--- Problem to solve ---
Retype exactly the lines below, beginning with the first and ending with the line where "Image resolution: width=421" appears.

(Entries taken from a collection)
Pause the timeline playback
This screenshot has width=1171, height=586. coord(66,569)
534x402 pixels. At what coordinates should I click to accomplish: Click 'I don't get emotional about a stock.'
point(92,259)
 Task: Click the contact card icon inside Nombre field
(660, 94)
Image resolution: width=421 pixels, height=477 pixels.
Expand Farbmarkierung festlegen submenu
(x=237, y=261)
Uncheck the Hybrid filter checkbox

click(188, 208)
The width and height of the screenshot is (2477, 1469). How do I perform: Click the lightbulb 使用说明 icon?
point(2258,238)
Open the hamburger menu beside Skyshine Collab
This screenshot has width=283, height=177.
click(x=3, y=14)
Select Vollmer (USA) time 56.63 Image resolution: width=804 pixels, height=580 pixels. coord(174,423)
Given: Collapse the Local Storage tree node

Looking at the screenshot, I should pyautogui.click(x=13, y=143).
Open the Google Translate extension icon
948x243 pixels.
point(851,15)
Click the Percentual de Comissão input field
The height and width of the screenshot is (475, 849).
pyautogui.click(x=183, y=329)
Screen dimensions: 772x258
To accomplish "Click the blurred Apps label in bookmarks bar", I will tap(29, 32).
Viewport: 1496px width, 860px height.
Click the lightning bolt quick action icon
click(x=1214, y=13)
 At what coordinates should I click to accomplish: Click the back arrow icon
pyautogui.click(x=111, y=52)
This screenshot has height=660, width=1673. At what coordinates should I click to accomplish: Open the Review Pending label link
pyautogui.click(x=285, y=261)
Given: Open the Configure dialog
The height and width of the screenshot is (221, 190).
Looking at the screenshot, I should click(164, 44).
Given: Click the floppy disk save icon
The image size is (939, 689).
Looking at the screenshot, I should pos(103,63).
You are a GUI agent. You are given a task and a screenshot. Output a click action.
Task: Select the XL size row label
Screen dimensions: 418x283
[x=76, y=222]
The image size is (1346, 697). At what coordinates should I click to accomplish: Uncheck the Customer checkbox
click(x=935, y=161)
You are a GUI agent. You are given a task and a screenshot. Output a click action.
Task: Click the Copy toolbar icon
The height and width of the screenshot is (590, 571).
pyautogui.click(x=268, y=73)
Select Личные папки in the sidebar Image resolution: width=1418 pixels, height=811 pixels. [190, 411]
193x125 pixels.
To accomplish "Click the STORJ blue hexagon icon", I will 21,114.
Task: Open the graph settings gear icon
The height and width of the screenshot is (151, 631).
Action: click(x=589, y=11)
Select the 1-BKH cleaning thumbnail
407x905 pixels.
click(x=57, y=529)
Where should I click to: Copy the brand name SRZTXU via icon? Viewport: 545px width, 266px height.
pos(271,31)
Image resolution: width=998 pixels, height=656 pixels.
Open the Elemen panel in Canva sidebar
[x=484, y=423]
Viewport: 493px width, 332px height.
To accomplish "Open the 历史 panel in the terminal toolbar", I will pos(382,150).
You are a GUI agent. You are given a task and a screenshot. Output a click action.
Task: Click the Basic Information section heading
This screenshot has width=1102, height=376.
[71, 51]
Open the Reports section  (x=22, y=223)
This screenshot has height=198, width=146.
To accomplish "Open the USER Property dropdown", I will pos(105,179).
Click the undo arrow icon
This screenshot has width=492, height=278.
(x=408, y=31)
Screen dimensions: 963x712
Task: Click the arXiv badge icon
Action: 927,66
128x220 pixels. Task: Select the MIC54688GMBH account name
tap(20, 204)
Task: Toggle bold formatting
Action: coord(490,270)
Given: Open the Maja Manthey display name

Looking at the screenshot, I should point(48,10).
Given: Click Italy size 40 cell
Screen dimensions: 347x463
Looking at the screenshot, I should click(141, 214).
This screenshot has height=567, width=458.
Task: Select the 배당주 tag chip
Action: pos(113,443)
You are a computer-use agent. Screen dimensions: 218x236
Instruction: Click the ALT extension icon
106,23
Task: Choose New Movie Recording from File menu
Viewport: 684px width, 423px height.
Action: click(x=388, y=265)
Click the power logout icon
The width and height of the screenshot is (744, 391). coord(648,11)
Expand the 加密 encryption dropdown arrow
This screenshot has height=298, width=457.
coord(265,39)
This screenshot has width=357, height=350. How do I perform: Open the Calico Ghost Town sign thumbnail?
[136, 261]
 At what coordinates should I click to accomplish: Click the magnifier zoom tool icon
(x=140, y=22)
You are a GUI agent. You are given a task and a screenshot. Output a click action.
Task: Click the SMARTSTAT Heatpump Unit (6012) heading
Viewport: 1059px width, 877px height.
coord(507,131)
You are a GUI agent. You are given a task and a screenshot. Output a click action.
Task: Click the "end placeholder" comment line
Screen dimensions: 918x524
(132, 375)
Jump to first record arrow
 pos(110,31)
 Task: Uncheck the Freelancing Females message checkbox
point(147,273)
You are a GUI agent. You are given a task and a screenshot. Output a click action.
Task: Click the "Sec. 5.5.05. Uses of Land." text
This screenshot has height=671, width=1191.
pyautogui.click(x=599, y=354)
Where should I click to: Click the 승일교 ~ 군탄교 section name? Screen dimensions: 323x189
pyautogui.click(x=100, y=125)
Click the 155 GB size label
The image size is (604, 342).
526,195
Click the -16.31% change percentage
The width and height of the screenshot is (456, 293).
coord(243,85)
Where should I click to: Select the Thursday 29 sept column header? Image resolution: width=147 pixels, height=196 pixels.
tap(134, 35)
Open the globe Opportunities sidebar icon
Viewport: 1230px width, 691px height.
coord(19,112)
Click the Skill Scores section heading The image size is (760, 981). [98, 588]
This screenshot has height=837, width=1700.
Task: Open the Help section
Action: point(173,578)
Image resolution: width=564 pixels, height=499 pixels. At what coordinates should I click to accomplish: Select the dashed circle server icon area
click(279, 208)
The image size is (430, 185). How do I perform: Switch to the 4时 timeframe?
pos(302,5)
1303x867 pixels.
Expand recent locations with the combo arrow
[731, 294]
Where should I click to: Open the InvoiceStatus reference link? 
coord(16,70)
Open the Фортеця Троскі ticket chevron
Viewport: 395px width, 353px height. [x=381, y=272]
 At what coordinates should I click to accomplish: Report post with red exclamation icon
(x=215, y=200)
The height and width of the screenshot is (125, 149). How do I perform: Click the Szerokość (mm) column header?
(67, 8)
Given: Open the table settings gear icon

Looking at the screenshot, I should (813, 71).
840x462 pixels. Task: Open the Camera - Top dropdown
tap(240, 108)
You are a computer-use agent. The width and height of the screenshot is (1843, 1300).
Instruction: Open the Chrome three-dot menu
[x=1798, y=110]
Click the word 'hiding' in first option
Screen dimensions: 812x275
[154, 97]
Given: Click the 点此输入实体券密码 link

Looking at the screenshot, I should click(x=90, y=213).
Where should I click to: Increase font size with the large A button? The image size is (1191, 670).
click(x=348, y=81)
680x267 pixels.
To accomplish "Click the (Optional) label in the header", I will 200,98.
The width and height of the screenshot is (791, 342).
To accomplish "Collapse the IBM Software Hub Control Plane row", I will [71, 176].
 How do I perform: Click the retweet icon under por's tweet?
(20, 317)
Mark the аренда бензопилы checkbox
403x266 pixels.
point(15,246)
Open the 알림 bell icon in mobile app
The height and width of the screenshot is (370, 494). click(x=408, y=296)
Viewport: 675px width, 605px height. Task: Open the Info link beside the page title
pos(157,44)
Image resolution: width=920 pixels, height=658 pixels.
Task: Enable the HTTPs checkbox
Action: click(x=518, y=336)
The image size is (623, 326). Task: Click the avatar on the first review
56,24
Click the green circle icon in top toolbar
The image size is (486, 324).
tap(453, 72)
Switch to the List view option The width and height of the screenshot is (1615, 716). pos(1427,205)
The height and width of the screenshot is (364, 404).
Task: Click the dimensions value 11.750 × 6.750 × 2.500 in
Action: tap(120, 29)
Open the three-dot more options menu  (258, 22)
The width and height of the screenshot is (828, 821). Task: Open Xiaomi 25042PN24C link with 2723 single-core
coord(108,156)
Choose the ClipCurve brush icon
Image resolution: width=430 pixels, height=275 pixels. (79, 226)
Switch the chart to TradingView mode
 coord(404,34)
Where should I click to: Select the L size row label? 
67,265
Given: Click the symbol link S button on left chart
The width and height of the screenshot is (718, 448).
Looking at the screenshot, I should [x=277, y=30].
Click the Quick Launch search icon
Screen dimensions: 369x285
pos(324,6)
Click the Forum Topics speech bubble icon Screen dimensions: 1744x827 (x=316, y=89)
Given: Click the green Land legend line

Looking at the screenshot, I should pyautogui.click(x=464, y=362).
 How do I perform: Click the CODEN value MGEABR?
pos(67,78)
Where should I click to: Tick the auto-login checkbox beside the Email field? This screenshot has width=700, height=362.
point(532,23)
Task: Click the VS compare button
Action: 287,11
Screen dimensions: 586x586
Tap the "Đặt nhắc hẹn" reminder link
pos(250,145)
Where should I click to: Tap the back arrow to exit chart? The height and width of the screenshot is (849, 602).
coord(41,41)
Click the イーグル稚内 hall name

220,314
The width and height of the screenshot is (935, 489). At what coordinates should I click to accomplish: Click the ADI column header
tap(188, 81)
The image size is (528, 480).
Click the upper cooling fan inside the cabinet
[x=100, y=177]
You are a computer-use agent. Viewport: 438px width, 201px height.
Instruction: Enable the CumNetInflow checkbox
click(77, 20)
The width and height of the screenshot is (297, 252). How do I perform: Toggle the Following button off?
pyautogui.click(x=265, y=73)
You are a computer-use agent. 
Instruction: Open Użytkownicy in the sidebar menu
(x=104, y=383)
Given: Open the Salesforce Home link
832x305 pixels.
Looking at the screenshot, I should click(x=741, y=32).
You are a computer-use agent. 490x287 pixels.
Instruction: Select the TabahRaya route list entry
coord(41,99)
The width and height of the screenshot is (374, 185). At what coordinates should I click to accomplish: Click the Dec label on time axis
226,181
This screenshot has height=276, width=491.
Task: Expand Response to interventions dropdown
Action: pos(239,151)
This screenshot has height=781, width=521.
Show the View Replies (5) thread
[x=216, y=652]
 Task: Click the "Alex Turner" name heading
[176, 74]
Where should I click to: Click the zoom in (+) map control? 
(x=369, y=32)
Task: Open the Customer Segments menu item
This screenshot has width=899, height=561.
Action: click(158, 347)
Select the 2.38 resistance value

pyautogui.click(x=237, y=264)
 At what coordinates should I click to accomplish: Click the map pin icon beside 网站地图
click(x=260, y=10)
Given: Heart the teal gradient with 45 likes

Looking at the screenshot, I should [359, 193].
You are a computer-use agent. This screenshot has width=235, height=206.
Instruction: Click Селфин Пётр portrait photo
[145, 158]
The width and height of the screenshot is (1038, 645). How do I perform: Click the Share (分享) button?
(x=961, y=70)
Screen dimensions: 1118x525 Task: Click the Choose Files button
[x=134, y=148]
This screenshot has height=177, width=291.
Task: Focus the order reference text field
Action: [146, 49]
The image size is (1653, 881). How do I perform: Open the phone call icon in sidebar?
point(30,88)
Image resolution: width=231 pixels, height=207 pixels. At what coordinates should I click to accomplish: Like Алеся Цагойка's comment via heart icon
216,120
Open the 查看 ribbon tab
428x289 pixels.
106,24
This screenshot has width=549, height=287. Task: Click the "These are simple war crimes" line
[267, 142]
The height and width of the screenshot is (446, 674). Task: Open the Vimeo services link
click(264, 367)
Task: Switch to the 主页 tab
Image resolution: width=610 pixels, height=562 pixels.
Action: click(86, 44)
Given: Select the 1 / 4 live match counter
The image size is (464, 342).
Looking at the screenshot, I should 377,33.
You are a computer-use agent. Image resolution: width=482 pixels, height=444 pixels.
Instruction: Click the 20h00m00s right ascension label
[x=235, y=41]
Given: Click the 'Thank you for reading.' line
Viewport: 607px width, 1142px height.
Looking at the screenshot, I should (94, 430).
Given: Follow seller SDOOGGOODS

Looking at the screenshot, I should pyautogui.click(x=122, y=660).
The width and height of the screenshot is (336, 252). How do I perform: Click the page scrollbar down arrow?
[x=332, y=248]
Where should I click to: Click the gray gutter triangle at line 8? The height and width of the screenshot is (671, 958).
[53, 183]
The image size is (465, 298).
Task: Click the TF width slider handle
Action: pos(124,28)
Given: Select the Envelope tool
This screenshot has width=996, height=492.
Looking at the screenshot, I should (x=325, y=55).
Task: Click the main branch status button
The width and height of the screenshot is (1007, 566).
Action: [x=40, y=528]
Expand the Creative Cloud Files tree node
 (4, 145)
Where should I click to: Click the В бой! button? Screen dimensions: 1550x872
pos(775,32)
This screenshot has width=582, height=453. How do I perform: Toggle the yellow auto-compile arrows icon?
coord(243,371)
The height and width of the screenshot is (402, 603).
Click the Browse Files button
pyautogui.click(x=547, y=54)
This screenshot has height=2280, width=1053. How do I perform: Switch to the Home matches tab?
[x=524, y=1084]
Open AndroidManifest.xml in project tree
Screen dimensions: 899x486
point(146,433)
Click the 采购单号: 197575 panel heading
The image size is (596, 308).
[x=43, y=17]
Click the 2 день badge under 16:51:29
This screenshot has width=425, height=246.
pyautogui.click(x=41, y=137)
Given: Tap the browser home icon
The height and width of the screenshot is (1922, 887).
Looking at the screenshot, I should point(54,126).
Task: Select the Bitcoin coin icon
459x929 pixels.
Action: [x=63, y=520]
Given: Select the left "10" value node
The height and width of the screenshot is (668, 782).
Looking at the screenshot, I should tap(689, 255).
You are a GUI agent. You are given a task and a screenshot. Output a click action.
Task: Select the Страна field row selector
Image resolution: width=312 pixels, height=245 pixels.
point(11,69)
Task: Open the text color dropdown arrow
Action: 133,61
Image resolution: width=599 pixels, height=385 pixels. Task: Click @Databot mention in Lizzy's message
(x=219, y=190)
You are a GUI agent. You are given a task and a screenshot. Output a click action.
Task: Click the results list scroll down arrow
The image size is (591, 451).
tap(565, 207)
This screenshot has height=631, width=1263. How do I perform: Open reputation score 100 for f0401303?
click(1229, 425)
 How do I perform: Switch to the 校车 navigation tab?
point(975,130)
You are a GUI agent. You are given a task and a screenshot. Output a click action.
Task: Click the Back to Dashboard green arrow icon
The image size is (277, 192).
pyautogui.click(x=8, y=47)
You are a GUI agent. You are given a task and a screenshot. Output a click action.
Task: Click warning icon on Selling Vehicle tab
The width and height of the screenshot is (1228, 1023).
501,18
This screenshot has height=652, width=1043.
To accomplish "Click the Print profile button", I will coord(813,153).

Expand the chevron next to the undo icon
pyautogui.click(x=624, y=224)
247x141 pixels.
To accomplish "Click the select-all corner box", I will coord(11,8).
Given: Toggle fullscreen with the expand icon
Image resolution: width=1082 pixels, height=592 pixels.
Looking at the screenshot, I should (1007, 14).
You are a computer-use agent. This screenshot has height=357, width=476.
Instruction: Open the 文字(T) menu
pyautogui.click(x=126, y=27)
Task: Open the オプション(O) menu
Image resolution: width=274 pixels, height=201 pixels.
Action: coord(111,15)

--- Result for this task ---
Pause the timeline playback
This screenshot has width=1171, height=586. coord(66,569)
534x402 pixels. At what coordinates should I click to accomplish: Click 'I don't get emotional about a stock.'
point(92,259)
 Task: Click the contact card icon inside Nombre field
(660, 94)
Image resolution: width=421 pixels, height=477 pixels.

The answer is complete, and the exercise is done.